Juneteenth Special: Historian Clint Smith on Reckoning with the History of Slavery Across America
In a Juneteenth special, we mark the federal holiday that commemorates the day in 1865 when enslaved people in Galveston, Texas, learned of their freedom more than two years after the Emancipation Proclamation.
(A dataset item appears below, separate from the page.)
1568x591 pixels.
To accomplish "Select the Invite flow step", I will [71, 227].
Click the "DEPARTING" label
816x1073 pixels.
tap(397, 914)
We speak to the writer and poet Clint Smith about Juneteenth and his new book, “How the Word Is Passed: A Reckoning with the History of Slavery Across America.” “When I think of Juneteenth, part of what I think about is the both-handedness of it,” Smith says, “that it is this moment in which we mourn the fact that freedom was kept from hundreds of thousands of enslaved people for years and for months after it had been attained by them, and then, at the same time, celebrating the end of one of the most egregious things that this country has ever done.” Smith says he recognizes the federal holiday marking Juneteenth as a symbol, “but it is clearly not enough.”